« Tout commence en mystique et tout finit en politique » dit quelque part Péguy à propos des lanceurs d’alerte de l’affaire Dreyfus. Je ne sais s’il faut suivre son pessimisme désabusé et en faire une loi de l’histoire, mais c’est en tous cas ce qui semble être arrivé à la Primaire populaire, ce mouvement citoyen lancé au départ dans l’indifférence générale par quelques jeunes mus par une forme de passion démocratique et par l’urgence des enjeux environnementaux et sociaux, autour du slogan « 2022 ou jamais ».

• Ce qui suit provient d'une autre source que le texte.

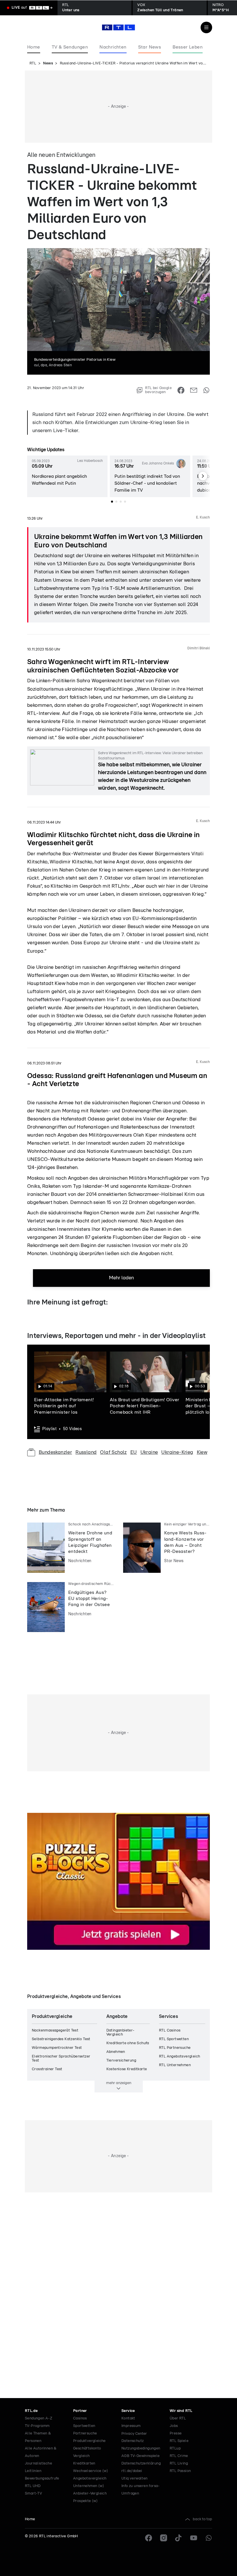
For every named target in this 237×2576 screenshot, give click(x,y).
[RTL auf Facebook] (148, 2537)
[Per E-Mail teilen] (193, 390)
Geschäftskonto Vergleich (87, 2452)
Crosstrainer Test (47, 2069)
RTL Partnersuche (174, 2048)
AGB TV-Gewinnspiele (140, 2456)
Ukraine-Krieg (177, 1452)
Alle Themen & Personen (38, 2437)
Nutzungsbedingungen (140, 2448)
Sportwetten (84, 2426)
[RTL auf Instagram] (163, 2537)
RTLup (175, 2448)
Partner (80, 2411)
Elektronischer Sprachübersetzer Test (61, 2058)
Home (30, 2519)
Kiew (202, 1452)
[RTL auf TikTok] (178, 2537)
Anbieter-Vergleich (90, 2493)
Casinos (80, 2418)
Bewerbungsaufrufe (42, 2478)
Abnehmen (115, 2052)
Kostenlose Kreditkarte (126, 2069)
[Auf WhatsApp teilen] (206, 390)
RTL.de (31, 2411)
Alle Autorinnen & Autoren (41, 2452)
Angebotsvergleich (90, 2478)
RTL (32, 63)
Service (128, 2411)
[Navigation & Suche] (206, 27)
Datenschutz (132, 2441)
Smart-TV (33, 2493)
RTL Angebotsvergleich (179, 2056)
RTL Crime (179, 2456)
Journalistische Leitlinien (38, 2467)
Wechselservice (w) (90, 2471)
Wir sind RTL (181, 2411)
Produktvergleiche (89, 2441)
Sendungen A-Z (38, 2418)
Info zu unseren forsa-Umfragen (140, 2489)
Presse (176, 2433)
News (48, 63)
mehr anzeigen (118, 2083)
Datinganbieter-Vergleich (120, 2032)
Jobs (174, 2426)
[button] (67, 476)
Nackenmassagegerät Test (55, 2030)
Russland (86, 1452)
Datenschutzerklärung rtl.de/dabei (141, 2467)
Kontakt (128, 2418)
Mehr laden (121, 1277)
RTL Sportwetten (174, 2039)
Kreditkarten (84, 2463)
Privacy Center (134, 2434)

Or, après l’échec de la candidature Taubira, désignée au jugement majoritaire pour essayer de fédérer autour d’elle et d’un socle commun l’ensemble de la gauche pour la présidentielle, et pour les législatives, mais qui n’a pas obtenu le nombre de parrainage nécessaires pour se présenter, le tout nouveau conseil d’administration de l’association « 2022 ou jamais » vient de décider de se rallier à la candidature de Jean-Luc Mélenchon.
Soyons clair, le problème n’est pas le choix du candidat de la France insoumise dont le programme reprend en grande partie le socle commun, même si lui-même n’a cessé de taper sur la Primaire populaire et est arrivé troisième après Yannick Jadot dans la procédure de jugement majoritaire ; et dont, au vu des ambigüités de ses relations avec des régimes autoritaires, beaucoup doutent que sa volonté de remettre en cause la monarchie présidentielle soit plus forte que celle d’un François Mitterrand, son mentor, qui avait lui-même analysé la Constitution de la cinquième République comme un « coup d’État permanent ».

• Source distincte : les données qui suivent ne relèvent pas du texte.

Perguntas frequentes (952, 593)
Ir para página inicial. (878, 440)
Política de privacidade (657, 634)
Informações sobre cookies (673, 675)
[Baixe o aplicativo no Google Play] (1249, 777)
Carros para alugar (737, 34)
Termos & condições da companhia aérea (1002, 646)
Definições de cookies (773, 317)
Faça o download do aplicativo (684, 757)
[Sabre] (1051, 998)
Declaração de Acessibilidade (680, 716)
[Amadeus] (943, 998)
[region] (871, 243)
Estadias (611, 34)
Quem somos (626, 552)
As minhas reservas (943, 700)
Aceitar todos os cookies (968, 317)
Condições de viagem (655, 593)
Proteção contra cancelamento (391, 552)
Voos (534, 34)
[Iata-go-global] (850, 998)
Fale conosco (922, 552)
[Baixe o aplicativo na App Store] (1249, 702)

Non, le problème est dans la méthode. Décider à une trentaine, en trois heures, du ralliement d’un mouvement citoyen qui avait suscité l’adhésion de prés de 500 000 personnes au seul vu des sondages conduit à s’interroger sur l’intérêt de cette révolution qui se voulait démocratique et qui ne sera finalement que géométrique : un grand mouvement circulaire pour revenir au point de départ. Tout ça pour ça !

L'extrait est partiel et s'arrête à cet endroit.